Why the First 100 Users Are the Hardest 100 Users
Many founders experience the same painful moment: you build your product for months, launch it, publish a post, and expect signups to flood in. Then you wake up to disappointing numbers—just a few users, often friends or teammates.
That shock doesn’t necessarily mean the product is bad. It usually means the founder believed one of the biggest startup myths: the market is waiting.
The Big Myth: “Launch… and everything will follow”
This myth kills startups early. Users don’t change habits easily. They don’t trust new products just because they saw a post or an ad.
So why are the first 100 users truly the hardest?
Because at this stage, you have almost nothing that reduces risk for the user. You’re asking them to gamble their time, comfort, and attention.
The real cost for early users isn’t money. It’s time and change.
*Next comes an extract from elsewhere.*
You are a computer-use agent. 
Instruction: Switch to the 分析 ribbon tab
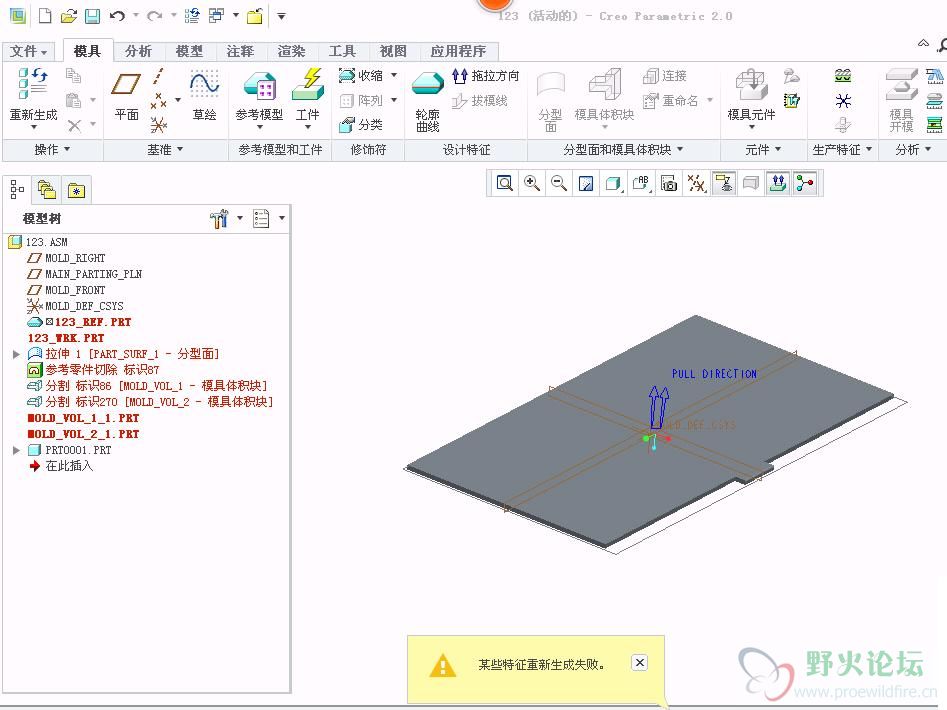point(138,51)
The mistake that kills most startups
Many teams launch, wait for users, see no engagement, then doubt everything. Two months later, the famous conclusion appears:
Looks like there’s no market for this.
But the truth is often different: the product didn’t die because the market rejected it—it died because the founder expected the market to arrive automatically.
What are the first 100 users actually for?
The first 100 users are not about revenue or hype. Their purpose is learning.
Why delaying launch doesn’t solve anything
Some founders delay launching because they want to “guarantee success.” But delay doesn’t bring users. It doesn’t reduce risk. It only postpones the moment of truth.
Conclusion
Launch is not the victory. Your first real user is the victory. And your first 100 users are the hardest, most valuable phase—because it determines whether you learn and evolve, or stay trapped in assumptions.
If your product still has no users, that’s not failure—it’s the start of the real journey. But if you wait for perfection before launching, you’re not preparing for success—you’re avoiding reality.